Читаем «Дипломат поневоле». Воспоминания и наблюдения полностью

Я не знаю, сколько времени я размышлял… Во всяком случае, как только жена мне крикнула, я полагаю, что мы оба очутились у окна. Из этого окна виднелись проспект, канал, улицы на противоположной стороне канала и неподалеку луг, где стояли зенитные пушки. Но мы сначала подняли головы и посмотрели на небо: самолеты, размером с пчелу, летели группами и жужжали, как пчелы. Некоторые самолеты из этих групп неожиданно снижались, описывали дугу и, разбросав над городом листовки, снова взлетали и исчезали в безоблачной синеве неба.

Что мы увидели, когда посмотрели вниз? Женщины, мужчины, детвора, все соседи в ночном белье высыпали на улицу и тоже уставились на небо. Некоторые дети в возрасте десяти – пятнадцати лет даже полезли на крыши и рассматривали самолеты в бинокли. Ни у кого из них не было признаков беспокойства или страха. В расположении зенитных батарей царило полное бездействие.

Я повернулся к жене: «Разве наступление бывает таким? Это или маневры или же немецкие самолеты перелетают во Францию. Правда, Голландия это может расценить как нарушение нейтралитета и встать на защиту своего воздушного пространства. Видимо, поэтому немцы непрерывно сбрасывают на землю листовки, разъясняющие их действия. Ты видишь, до сих пор не упала ни одна бомба, не произвела выстрела ни одна зенитная батарея».

Однако не успел я закончить свою фразу, как на противоположной стороне вдруг заработали зенитные орудия и в небо начали быстро взлетать огненные струи, напоминающие ракеты. С батареи на лугу сначала сверкала молния, поднимавшаяся ввысь, а когда она приближалась к цели, то превращалась в безвредный клубок ваты или же в круглое облачко.

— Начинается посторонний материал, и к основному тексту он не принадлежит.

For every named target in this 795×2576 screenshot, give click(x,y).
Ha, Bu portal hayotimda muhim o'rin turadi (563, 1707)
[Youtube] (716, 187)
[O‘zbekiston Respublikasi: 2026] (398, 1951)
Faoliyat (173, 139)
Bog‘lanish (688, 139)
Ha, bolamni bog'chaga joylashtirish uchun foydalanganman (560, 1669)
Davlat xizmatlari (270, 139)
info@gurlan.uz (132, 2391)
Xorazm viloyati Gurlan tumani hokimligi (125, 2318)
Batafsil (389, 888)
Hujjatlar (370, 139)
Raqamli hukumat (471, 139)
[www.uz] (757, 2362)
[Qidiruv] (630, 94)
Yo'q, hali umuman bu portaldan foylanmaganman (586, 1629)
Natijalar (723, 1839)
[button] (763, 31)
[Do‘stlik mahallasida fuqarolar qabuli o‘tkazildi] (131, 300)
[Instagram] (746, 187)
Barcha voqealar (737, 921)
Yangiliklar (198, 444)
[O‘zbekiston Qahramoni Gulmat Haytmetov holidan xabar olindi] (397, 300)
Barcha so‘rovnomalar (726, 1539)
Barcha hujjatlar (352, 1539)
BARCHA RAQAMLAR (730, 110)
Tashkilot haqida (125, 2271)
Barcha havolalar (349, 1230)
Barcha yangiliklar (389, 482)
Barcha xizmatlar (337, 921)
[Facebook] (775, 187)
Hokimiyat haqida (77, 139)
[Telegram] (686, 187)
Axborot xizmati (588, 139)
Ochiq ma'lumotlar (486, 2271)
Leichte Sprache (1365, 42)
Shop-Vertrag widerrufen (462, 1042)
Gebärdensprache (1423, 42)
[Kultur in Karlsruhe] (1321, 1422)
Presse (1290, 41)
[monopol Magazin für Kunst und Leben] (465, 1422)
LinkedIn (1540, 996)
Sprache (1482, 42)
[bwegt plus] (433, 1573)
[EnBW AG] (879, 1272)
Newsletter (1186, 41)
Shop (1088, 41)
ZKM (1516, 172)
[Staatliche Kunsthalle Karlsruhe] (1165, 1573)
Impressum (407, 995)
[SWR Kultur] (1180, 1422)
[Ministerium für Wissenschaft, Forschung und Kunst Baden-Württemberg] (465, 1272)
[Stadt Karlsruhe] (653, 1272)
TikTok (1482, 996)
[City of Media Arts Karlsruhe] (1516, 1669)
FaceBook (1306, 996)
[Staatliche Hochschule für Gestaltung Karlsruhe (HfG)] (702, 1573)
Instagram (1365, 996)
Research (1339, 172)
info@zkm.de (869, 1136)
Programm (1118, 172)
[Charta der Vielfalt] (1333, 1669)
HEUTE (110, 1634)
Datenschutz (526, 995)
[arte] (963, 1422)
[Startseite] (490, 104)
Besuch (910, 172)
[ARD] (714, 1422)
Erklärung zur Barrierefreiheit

Вдруг… да, вдруг мы увидели, как один из самолетов, рассыпая в воздухе пламя, огромным горящим факелом упал в лесок недалеко от нас.

Жена моя была права. Наступление Германии началось. Но почему народ на улицах, дети на крышах все еще равнодушны? Почему корабль с цыганами из луна-парка все еще не двигается с места? И это сейчас, когда люфтваффе, приведшие мир в ужас бомбардировками Польши, уже начали в разных районах города сбрасывать свои первые бомбы!

Мы снова посмотрели на улицу: никого! Люди в пижамах и кимоно разбежались. Исчезли с крыш и дети с биноклями. Видимо, все вернулись домой. Малыши собирались в школу, а взрослые на работу. Время полвосьмого. Они даже запаздывают. Под нашим окном быстро проносятся велосипеды. Вот один за другим появляются маленькие нарядные фургончики булочников, молочников. Они заезжают в каждый дом и останавливаются перед нашими воротами. Вот-вот покажется и холодильный фургон мясника. Да, вот он уже едет…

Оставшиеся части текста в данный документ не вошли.